‘Podcast’ is New Oxford American Dictionary’s Word of the Year
Blogs, RSS and and now Podcasts hitting mainstream or at least the dictionary. It’s certainly an interesting time in the world of media.
Read the entire article on podcasts or if you’d like to know what the wonderful world of Wikipedia has to say about it click here. Regardless of who defines it, know that Podcasts are excellent marketing and communication tools.
Runners-up for the 2005 Word of the Year include:
• bird flu (an often fatal flu virus of birds, esp. poultry, that is transmissible from them to humans, in whom it may also prove fatal)

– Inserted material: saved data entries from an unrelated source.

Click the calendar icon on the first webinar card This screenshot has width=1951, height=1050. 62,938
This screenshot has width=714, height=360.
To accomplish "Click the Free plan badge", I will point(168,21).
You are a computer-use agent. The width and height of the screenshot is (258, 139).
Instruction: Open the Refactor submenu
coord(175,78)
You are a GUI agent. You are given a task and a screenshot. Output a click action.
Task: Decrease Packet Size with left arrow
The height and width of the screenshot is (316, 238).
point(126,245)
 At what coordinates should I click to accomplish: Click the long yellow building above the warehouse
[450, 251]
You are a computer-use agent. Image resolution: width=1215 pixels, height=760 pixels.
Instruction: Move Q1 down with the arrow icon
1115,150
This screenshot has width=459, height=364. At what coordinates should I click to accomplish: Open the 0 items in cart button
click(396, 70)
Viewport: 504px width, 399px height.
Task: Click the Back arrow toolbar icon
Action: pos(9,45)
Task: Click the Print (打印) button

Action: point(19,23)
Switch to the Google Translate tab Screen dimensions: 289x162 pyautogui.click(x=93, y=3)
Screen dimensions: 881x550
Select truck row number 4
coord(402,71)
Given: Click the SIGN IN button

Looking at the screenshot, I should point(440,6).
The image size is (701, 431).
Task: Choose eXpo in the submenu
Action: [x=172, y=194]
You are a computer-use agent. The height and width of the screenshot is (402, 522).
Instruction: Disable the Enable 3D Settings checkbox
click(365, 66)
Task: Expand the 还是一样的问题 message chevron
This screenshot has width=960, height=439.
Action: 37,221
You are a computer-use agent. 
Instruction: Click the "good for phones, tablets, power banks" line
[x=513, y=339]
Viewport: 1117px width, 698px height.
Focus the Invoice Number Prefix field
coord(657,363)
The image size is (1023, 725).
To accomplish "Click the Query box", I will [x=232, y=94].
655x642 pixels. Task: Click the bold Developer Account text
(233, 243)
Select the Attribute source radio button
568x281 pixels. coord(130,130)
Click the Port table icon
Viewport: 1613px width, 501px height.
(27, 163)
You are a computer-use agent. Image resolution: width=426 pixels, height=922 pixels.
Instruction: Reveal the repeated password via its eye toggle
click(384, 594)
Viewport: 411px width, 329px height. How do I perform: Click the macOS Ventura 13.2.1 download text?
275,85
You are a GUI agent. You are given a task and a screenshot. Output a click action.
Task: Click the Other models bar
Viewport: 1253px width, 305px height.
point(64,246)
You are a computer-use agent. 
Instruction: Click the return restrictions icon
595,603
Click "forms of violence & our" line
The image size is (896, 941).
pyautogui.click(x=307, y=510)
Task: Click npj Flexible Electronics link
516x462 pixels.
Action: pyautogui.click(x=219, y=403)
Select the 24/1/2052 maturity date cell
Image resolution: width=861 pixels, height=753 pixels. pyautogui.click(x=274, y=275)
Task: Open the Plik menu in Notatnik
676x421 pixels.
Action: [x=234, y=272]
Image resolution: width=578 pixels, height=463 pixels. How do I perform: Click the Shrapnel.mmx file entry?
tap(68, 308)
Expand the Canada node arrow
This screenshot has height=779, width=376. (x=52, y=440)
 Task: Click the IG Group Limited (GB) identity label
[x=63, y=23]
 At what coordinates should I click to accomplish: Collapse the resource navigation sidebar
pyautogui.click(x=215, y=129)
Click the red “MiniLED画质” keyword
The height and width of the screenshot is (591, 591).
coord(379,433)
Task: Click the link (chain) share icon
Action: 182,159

• ICE (an entry stored in one’s cellular phone that provides emergency contact information)
• IDP (internally displaced person; someone forced to relocate within a country because of a natural disaster or civil unrest)
• IED (improvised explosive device, such as a car bomb)
• lifehack (a more efficient or effective way of completing an everyday task: “I found a great lifehack for getting a cheap hotel room.”)
• persistent vegetative state (a condition in which a patient recovering from a coma retains reflex responses and may appear wakeful, but has no cognitive functions or other evidence of cerebral cortical activity)
• reggaeton (a Latin American dance music which combines elements of reggae music with hip-hop and rap.)
• rootkit (software installed on a computer by someone other than the owner, intended to conceal other programs or processes, files or system data.)
• squick (cause immediate and thorough revulsion: “was anyone else squicked by our waiter’s piercings?”)
• sudoku (a logic-based puzzle consisting of squares that form grids within a grid. Into each smaller grid, the numerals 1 through 9 are entered but not repeated, and they may not be repeated in any row or column of the larger grid.)
• trans fat (fat containing trans-fatty acids, considered unhealthier than other dietary fats.)